Uzman dalış eğitmeni Tuncay Sadıkoğlu ile yürütülen çalışmalarda, arkeologlar, mimarlar ve dalgıçlardan oluşan multidisipliner bir ekip tarafından ortak belgeler oluşturulacak. Yapılan planlamalara göre, ilk sonuçların 2026 yılında paylaşılması bekleniyor.

Prof. Dr. Erhan Öztepe

Rüzgar Etkisiyle Kısıtlanan Su Altı Çalışmaları

Dalyan köyü sahil bandının kuzeyinde dronla yapılan keşif sırasında tespit edilen yapı, yaklaşık 30x30 metre boyutlarında, 90 dereceyle bağlanan duvarlara sahip dörtgen köşeli bir mekân şeklinde. Ancak çalışmaları yavaşlatan temel unsur, bölgenin yoğun rüzgâr alması.

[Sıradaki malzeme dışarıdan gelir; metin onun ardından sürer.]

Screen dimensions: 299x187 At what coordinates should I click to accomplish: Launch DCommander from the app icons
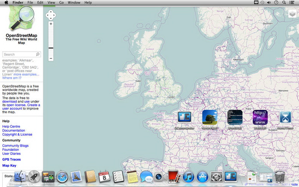[x=184, y=117]
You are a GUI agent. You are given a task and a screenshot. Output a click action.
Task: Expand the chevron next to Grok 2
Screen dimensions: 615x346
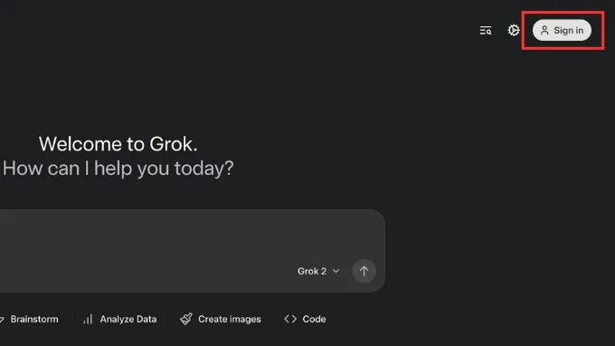coord(336,271)
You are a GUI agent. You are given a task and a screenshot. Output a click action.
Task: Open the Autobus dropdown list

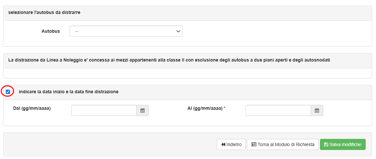(x=126, y=31)
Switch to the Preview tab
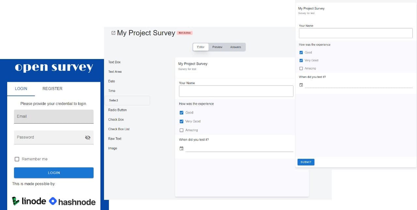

Öztepe, bu durumu şöyle değerlendirdi:

“Su yüzeyine yakın olan bu yapı, rüzgâr nedeniyle oluşan yüzey dalgaları nedeniyle sabit çalışmayı zorlaştırıyor. Bu yıl sadece temel belgeleme yapılabildi. Daha elverişli hava koşullarında detaylı incelemeler planlıyoruz.”

Liman Yapısı mı, Başka Bir İşlev mi?

Yapının mimari yapısına bakıldığında tipik bir mendirek veya rıhtım yapısından farklı bir işlev taşıdığı görülüyor. Öztepe, yapının kapalı bir mekâna işaret ettiğini ve antik liman yapıları dışında, belki de idari ya da depolama amaçlı bir yapı olabileceğini vurguluyor.

Ayrıca, kıyı bandının 1500–2000 yıl önceki konumuna ilişkin coğrafi veriler de inceleniyor. Kentin bugünkü sahil hattında başka yapı kalıntılarının bulunup bulunmadığı, yapılacak sondajlarla netlik kazanacak.

Dijital Modelleme ile Geçmişe Yolculuk

Kazı ekibi, fiziki müdahalelerden önce yapıları dijital ortamda modelleme yoluyla canlandırmayı planlıyor. Bu sayede, hem bilimsel analizler yapılabilecek hem de ziyaretçilere görsel olarak aktarılabilecek içerikler üretilecek.

Öztepe’ye göre, dijital modelleme sadece akademik anlamda değil, toplumun arkeolojik yapılara olan ilgisini artırmak açısından da etkili bir yöntem:

“3 boyutlu modellemeler, hem bilim insanları için veri üretir hem de arkeoloji konusunda sınırlı bilgisi olan ziyaretçiler için güçlü bir anlatı sunar.”